Souveraineté financière : le Cameroun face au piège de la boucle fatale
Les rouages d’un rachat par l’endettement
Cette transition soulève une interrogation fondamentale : comment un État en situation de tension budgétaire et ne disposant pas de la souveraineté monétaire (dans le cadre de la zone CFA) parvient-il à mobiliser 129 milliards de FCFA pour une telle acquisition ? La réponse réside dans le recours à l’emprunt sur le marché financier sous-régional.
L’État camerounais s’endette ainsi auprès des acteurs financiers locaux pour acquérir l’un des premiers réseaux bancaires du pays. L’objectif stratégique sous-jacent dépasse la simple gestion commerciale : il s’agit de structurer un mécanisme de financement en circuit fermé.
La création d’un marché captif et le spectre de l’effet d’éviction
Face au durcissement des conditions de financement imposées par les bailleurs de fonds internationaux et à la frilosité croissante des banques commerciales privées, Yaoundé s’est doté d’un outil de financement direct. En contrôlant la General Bank of Cameroon, l’État accède directement aux dépôts des citoyens et des entreprises privées.
Ce trésor de guerre de liquidités domestiques offre au Trésor public un acheteur permanent pour ses titres publics (Bons et Obligations du Trésor). Toutefois, cette architecture présente deux écueils macroéconomiques majeurs :
- L’effet d’éviction : En fléchant prioritairement l’épargne disponible vers le financement du déficit budgétaire de l’État, la banque réduit mécaniquement les volumes de crédits alloués aux PME et au secteur privé, asphyxiant le moteur de l’économie réelle.
- La boucle fatale (Doom Loop) : Ce phénomène crée une interdépendance dangereuse. Si l’État fait face à des difficultés de remboursement de sa dette souveraine, la banque, massivement exposée aux titres publics, voit ses bilans se dégrader immédiatement, mettant en péril l’épargne des déposants.
L’Analyse IBA
L’avènement de la General Bank of Cameroon illustre la tension permanente entre la volonté de souveraineté économique et les dures réalités de la contrainte budgétaire en Afrique subsaharienne.
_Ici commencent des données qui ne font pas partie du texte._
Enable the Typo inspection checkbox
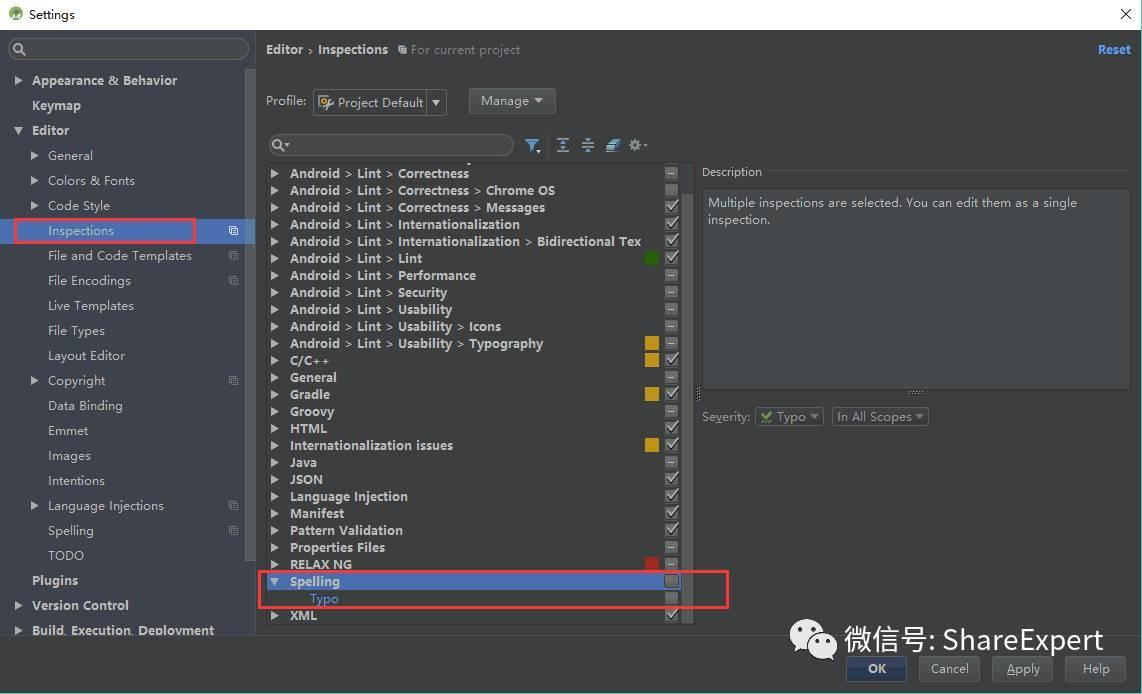The image size is (1142, 694). click(672, 599)
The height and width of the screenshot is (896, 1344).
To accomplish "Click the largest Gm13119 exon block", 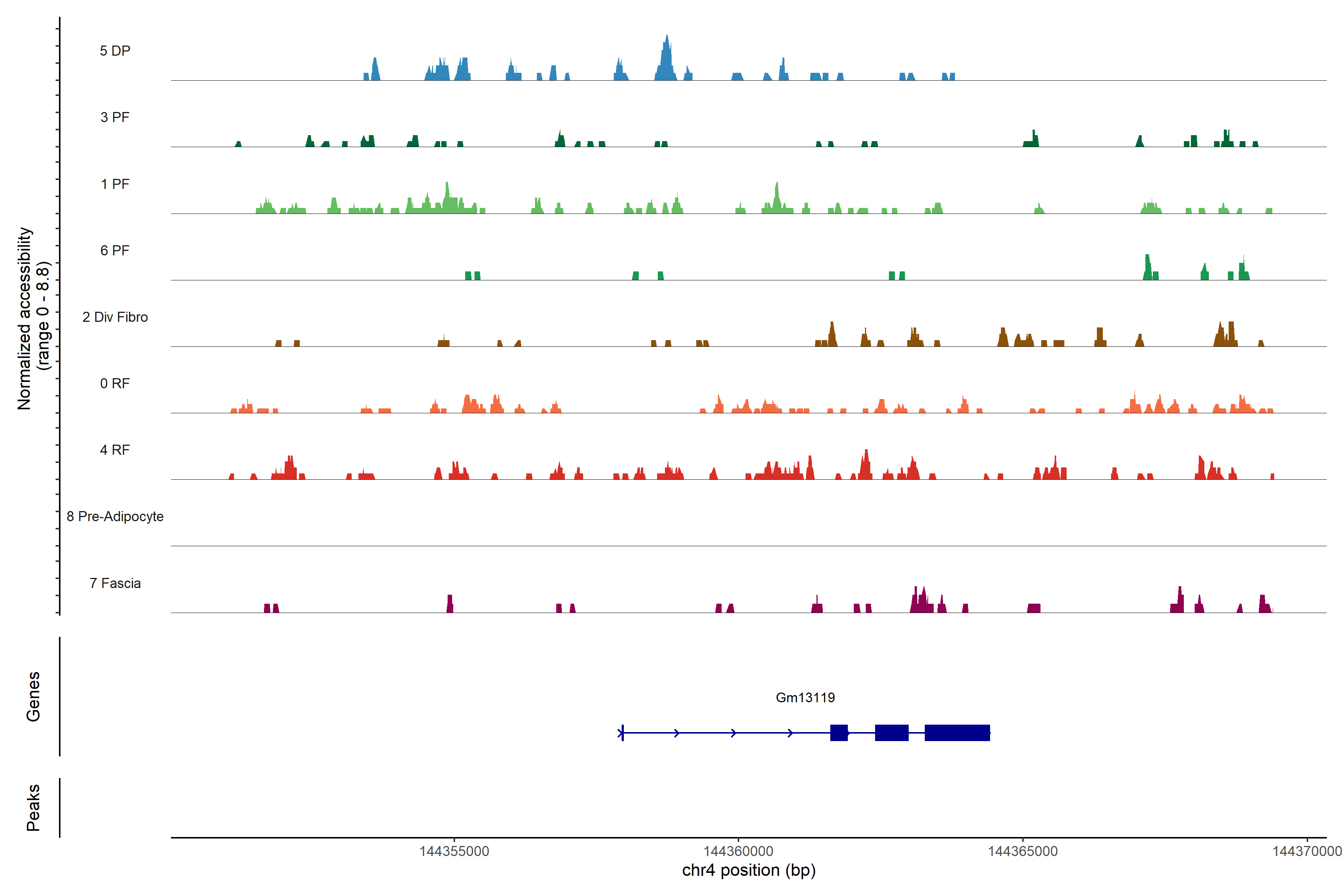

En nationalisant le premier réseau bancaire du pays, le Cameroun tente de s’affranchir des conditionnalités des marchés extérieurs et de la tutelle invisible des multinationales bancaires occidentales. Néanmoins, transformer une banque commerciale d’envergure en caisse de résonance du Trésor public est un pari hautement spéculatif. Pour l’Afrique centrale, où les marchés financiers manquent encore de profondeur, la perfusion permanente de l’État par l’épargne privée locale comporte le risque de tarir le financement de l’entrepreneuriat national. La véritable souveraineté ne résidera pas dans la capacité de l’État à s’auto-financer à court terme, mais dans sa discipline à maintenir la confiance des déposants tout en garantissant que cette nouvelle banque publique serve de catalyseur à l’investissement privé productif.